B. Reconsideration of Specific Authority Given by Search Warrant
The Court's Opinion and Order (Doc. #34, pp. 7-9) rejected the government's argument that the Search Warrant itself validly authorized the search of any person involved in the officers' investigation, which included defendant. Nothing in the Affidavit and Application for Search Warrant changes the Court's findings that the language relied upon by the government constituted an unconstitutional general warrant. The Court reconsiders this issue in light of the Affidavit and Application for Search Warrant but declines to changes its prior findings and conclusions.
C. Reconsideration of Michigan v. Summers Argument
The Court reconsiders its prior Opinion and Order as toMichigan v. Summers, 452 U.S. 692 (1981) in light of the Affidavit and Application for Search Warrant, but finds no reason to change its findings or legal conclusions at Doc. #34, pp. 9-16.

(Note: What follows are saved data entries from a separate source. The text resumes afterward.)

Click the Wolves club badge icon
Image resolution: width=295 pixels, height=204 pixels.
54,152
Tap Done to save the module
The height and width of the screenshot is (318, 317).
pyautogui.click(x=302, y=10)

D. Government's New Legal Theories
The Court declines to reopen or reconsider the matter based upon the government's current legal theories of probable cause to arrest or reasonable suspicion to stop and detain. While the government had the opportunity to raise these issues in response to the motion or at the suppression hearing, it failed to do so. The suppression hearing, Report and Recommendation, and prior Opinion and Order were not simply dry runs so the government could determine what legal theories should be advanced. The government forfeited its ability to raise reasonable suspicion or probable cause in this case.

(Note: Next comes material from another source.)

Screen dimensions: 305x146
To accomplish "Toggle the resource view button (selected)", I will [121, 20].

Even if the Court were to consider these two new legal theories, neither has merit. Nothing in the record, even if the Court were to consider the Affidavit and Application for Search Warrant as substantive factual evidence, would support a finding of reasonable suspicion or probable cause to stop and detain defendant.

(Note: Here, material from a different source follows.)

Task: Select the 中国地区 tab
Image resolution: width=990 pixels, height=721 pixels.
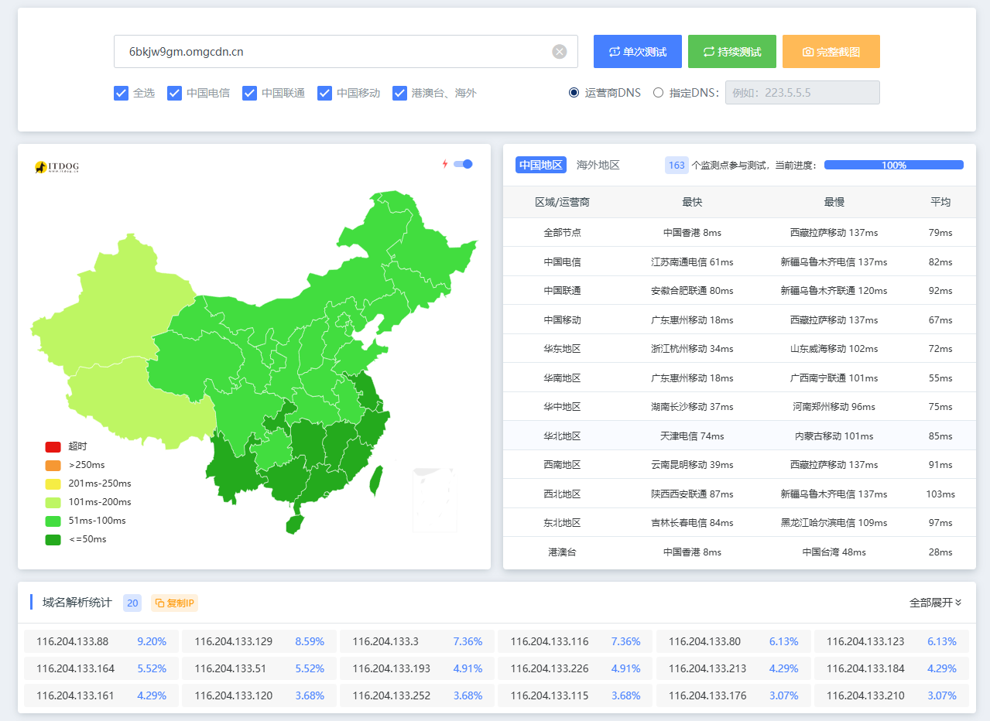Action: [540, 165]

Finally, the government has also forfeited its argument that suppression was not the appropriate remedy because of the good faith of the officers. Additionally, even if considered, the Court continues to find suppression appropriate. The undisputed facts remain that the officers obtained a search warrant which authorized them to seize suspects merely because they were "involved in this investigation." The affidavit has now confirmed that none of the suspects were identified to the issuing circuit court judge and that the scope of "this investigation" was never set forth. The Search Warrant remains, as to the suspects not found in or near the premises, an unconstitutional general warrant. The officers treated it as such, seizing persons they determined to be suspects who were no longer near the residence and who posed no legitimate safety concerns. The good faith of the officers is crippled when it is recalled that the officers' pre-raid determination was to seize such persons outside the residence, without regard to whether seizure was necessary based on safety needs. No objectively reasonable officer could have reasonably presumed this portion of the Search Warrant was valid.
Accordingly, it is now
ORDERED:
The United States' Motion to Reopen Suppression Proceedings and for Reconsideration (Doc. #36) is GRANTED in part and DENIED in part as set forth above. The Court will deem the Affidavit and Application for Search Warrant (Doc. #36-1) to be an exhibit to the suppression hearing, will reconsider its prior decision in light of the affidavit, but declines to otherwise modify the Court's Opinion and Order (Doc. #34), which remains in effect.